Les infirmières reviennent, me prennent la tension, me parlent. Il semblerait que je sois bien réveillé. Le mec châtain a plus de mal à émerger. Je leur demande pourquoi ils font barboter l’oxygène dans de l’eau, si c’est juste pour s’assurer que ça coule effectivement. On me répond que l’oxygène pur serait irritant, qu’il faut l’humidifier. Il est 11h, à 12h30 je pourrai manger, à 14h on me débarrassera enfin de cette affreuse perfusion.
Je mange avec appétit un repas convenable, où l’on nous aura servi, ironie du sort, une grosse assiette de riz. La position finit par devenir inconfortable et je suis heureux de pouvoir m’allonger à nouveau, sans pour autant retrouver le sommeil. Je cuis, peu à peu la température monte. Je serre les dents en espérant que le plateau sera bientôt atteint.

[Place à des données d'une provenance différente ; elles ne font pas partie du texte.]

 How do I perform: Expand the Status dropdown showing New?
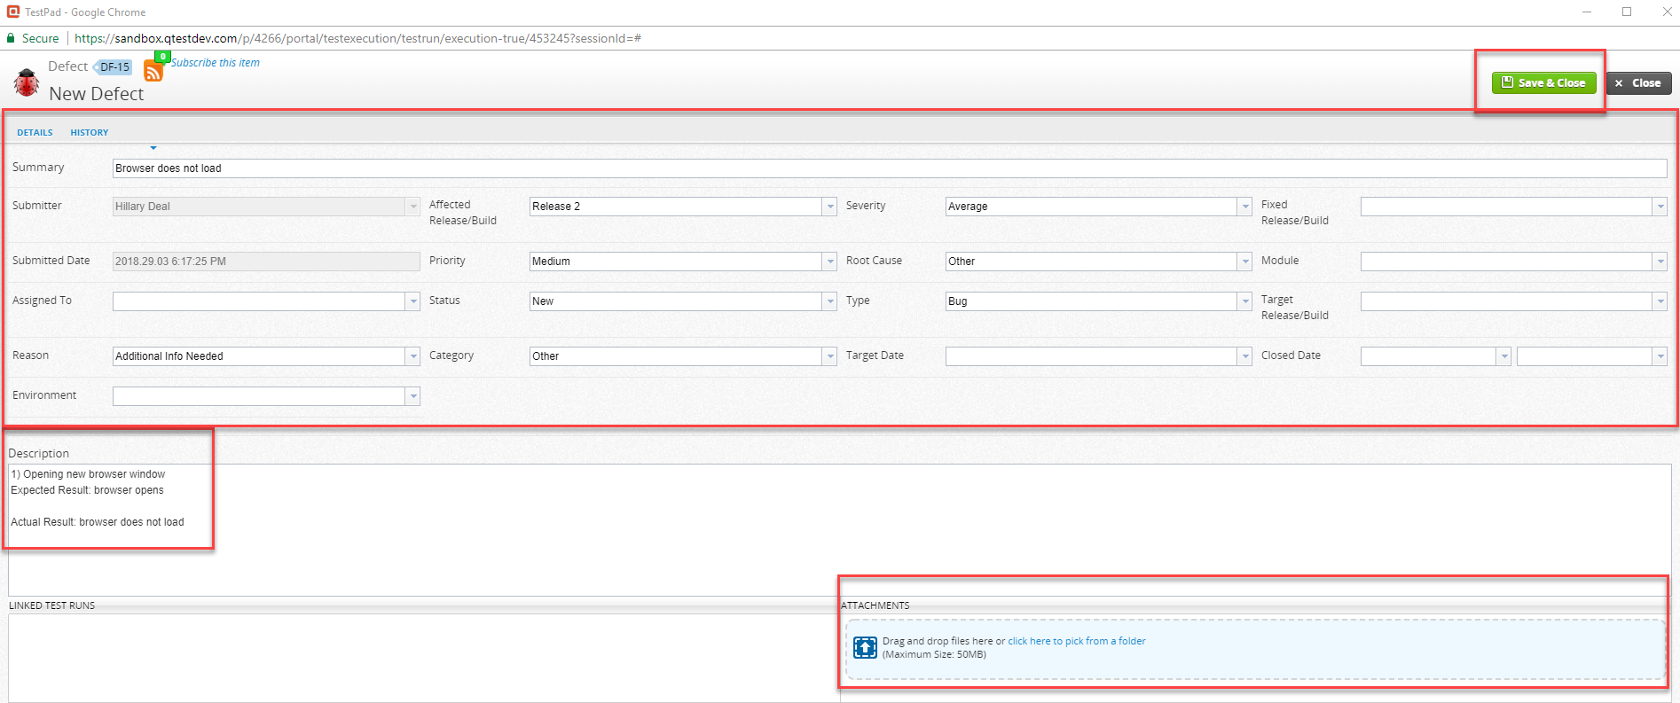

L’infirmière arrive pour retirer la perfusion. En décollant le sparadrap, elle arrache les poils de mon compagnon châtain. Elle lui explique en souriant qu’il faut bien qu’il sache ce que ça fait aux filles de s’épiler. « Je me disais bien que ça tournerait à l’épilation gore ; la prochaine fois je me raserai les bras ! » lui lancé-je alors qu’elle s’approche de moi. « Au moins, j’espère qu’ils m’auront rasé la raie du cul » me dis-je pour me consoler. Heureusement que l’infirmière est habile, je ne sens presque rien ; de retour chez moi, je serai plutôt déçu au déballage.
*
Les amis prennent des nouvelles, c’est réconfortant. À 16h Jay arrive pour me raccompagner. Dans le taxi sa conversation badine me distrait de mon vague tournis et doit amuser le chauffeur. « Si tu as besoin de quelqu’un pour te passer de la crème, je veux bien t’aider. » Je fais la grimace… mais je me laisse porter. Peu à peu je raconte.